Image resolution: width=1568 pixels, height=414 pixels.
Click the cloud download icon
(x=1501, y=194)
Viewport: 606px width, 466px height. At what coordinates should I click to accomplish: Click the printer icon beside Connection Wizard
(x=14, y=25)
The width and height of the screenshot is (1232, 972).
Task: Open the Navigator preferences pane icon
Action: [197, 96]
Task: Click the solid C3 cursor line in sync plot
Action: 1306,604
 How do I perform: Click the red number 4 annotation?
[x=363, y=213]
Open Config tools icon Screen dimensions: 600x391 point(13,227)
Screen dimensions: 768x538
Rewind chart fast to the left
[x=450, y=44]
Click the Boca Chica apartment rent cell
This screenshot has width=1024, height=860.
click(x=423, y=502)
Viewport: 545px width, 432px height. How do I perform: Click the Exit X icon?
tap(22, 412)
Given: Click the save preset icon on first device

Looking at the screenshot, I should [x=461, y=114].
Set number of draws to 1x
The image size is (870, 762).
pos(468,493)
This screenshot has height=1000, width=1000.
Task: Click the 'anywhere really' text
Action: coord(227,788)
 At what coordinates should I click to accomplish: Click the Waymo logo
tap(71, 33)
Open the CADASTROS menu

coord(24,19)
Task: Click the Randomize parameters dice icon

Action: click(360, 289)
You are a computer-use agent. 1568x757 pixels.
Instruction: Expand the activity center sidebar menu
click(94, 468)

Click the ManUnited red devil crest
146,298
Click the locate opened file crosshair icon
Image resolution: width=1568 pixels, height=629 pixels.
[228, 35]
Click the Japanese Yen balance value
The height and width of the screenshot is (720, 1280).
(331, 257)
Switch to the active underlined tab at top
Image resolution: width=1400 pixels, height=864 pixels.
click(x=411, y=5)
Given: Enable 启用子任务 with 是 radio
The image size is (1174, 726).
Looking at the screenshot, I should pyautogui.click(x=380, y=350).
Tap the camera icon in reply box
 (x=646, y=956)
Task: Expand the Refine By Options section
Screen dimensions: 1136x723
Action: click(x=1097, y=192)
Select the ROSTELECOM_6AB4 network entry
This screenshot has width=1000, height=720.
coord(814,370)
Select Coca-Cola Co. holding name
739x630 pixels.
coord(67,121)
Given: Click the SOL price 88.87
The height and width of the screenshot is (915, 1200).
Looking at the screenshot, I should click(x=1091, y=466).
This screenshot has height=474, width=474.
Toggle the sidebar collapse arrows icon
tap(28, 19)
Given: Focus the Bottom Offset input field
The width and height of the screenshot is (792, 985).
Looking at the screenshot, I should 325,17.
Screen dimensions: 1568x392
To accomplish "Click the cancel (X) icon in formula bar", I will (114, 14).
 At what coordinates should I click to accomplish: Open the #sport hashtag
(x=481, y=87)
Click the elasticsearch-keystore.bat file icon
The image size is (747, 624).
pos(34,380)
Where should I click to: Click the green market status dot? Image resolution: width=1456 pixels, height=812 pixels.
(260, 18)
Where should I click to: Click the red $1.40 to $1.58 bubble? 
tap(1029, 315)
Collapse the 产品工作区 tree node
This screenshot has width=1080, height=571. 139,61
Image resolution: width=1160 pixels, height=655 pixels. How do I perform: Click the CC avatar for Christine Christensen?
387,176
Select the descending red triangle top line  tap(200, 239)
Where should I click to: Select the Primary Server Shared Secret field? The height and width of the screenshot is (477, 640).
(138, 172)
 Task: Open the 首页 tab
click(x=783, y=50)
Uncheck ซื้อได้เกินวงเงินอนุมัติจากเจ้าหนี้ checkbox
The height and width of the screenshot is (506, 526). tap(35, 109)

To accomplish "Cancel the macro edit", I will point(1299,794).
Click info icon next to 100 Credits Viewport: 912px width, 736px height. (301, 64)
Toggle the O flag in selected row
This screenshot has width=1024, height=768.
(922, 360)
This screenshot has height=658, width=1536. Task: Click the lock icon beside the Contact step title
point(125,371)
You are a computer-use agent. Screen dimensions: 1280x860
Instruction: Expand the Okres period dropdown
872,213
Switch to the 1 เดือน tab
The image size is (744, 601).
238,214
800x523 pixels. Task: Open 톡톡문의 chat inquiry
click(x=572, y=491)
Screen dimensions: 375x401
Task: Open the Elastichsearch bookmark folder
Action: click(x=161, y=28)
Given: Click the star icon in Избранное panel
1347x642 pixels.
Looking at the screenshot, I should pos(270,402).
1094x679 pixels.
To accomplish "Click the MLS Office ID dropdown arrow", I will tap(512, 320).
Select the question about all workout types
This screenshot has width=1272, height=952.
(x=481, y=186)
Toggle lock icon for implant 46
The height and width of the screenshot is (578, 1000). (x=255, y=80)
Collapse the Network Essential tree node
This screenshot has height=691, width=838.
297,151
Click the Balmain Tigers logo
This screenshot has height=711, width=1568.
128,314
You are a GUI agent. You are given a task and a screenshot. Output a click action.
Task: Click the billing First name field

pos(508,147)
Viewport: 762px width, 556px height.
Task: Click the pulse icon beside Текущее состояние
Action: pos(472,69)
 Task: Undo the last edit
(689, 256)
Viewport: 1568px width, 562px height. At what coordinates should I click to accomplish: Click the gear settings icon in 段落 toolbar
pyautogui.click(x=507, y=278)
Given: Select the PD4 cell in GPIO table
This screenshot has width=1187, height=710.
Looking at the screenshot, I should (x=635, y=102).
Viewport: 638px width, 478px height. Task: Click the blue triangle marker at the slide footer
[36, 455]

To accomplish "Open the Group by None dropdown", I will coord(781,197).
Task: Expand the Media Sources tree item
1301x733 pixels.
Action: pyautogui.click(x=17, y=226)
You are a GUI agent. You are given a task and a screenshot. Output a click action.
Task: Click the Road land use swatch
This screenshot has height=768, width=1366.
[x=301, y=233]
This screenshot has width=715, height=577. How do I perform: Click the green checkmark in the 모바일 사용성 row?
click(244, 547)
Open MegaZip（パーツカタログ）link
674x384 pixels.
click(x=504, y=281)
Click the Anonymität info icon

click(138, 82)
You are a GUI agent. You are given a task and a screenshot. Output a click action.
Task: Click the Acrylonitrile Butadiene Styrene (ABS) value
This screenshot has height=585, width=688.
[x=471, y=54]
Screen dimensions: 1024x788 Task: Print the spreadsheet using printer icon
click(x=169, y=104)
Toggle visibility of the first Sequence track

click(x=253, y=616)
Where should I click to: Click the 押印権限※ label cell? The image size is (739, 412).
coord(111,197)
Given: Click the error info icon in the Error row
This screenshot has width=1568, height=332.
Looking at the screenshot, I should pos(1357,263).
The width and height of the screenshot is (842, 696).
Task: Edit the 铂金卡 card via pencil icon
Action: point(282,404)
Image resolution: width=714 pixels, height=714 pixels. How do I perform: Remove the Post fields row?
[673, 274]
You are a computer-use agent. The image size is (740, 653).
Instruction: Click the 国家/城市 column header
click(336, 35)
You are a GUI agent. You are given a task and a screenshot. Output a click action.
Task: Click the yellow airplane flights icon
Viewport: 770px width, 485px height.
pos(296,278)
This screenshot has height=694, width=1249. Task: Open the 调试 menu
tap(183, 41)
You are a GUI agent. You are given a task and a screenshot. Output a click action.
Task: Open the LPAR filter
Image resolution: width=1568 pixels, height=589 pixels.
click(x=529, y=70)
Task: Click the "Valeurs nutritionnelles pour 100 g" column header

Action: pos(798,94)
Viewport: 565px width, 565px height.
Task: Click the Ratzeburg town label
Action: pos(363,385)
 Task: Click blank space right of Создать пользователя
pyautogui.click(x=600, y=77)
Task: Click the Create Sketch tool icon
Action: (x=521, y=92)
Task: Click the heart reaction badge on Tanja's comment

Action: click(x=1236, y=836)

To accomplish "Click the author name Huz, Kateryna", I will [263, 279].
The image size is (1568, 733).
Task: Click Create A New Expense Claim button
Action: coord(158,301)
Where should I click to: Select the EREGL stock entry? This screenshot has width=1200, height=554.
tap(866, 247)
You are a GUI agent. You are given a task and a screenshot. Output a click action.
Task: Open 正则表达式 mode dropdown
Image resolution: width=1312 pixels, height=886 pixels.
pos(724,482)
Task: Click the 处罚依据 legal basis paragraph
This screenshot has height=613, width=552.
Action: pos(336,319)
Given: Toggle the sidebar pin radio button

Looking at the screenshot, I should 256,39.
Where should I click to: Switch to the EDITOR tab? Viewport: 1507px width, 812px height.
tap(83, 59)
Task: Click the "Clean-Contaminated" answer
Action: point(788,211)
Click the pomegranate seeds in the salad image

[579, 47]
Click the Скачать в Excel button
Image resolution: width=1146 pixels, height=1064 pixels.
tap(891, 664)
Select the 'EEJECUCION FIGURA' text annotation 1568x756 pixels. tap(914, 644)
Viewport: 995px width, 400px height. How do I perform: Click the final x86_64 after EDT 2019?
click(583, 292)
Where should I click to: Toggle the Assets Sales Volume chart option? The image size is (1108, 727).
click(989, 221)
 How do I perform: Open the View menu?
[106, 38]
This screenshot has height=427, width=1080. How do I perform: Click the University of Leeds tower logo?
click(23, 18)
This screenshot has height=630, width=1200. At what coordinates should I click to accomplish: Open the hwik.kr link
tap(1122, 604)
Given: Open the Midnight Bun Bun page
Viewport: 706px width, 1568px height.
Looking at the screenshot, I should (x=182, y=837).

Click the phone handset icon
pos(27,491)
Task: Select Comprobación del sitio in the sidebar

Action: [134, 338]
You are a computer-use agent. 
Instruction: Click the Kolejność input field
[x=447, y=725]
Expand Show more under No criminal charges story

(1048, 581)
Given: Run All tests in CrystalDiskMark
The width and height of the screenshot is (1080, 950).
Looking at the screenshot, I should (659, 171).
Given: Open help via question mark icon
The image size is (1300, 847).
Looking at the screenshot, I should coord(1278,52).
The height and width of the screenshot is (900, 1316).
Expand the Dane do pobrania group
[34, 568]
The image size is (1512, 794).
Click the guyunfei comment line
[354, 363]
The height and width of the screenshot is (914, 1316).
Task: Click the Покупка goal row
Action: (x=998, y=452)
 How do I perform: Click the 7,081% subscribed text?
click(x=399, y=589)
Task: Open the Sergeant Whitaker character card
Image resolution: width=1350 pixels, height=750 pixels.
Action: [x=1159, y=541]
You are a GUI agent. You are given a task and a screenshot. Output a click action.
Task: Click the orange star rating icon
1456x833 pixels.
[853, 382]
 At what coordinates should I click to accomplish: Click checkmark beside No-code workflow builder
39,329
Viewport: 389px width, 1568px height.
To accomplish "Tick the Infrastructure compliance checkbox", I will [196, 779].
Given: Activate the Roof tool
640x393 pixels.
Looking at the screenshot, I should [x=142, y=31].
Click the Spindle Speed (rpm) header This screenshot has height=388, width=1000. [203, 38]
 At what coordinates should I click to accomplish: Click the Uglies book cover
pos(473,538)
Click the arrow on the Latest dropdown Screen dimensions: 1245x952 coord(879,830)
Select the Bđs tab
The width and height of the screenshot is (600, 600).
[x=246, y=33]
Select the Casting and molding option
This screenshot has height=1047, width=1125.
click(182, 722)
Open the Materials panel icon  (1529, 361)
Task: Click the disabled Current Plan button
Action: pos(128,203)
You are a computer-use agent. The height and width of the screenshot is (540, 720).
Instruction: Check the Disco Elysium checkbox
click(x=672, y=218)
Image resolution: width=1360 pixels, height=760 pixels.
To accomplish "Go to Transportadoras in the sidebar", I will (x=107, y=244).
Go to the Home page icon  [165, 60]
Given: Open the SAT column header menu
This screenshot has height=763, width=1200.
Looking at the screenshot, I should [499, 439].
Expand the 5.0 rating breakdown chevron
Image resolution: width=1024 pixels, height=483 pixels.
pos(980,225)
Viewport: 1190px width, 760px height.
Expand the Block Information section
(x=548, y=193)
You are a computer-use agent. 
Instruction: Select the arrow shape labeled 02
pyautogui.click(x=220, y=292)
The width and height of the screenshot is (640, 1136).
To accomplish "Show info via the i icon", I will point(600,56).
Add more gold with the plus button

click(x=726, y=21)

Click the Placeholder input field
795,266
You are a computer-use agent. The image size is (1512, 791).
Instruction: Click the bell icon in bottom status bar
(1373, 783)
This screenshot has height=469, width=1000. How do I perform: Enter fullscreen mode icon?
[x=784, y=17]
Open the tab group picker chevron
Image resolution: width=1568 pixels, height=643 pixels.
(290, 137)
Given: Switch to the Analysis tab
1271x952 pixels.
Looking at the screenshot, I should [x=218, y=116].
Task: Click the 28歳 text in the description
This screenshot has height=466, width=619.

• **WHAT TO PRODUCE**: Which lines of the entries above contain the word "star"? Copy each of them.

• **ANSWER BELOW**:
Given: Click the star icon in Избранное panel
Task: Click the orange star rating icon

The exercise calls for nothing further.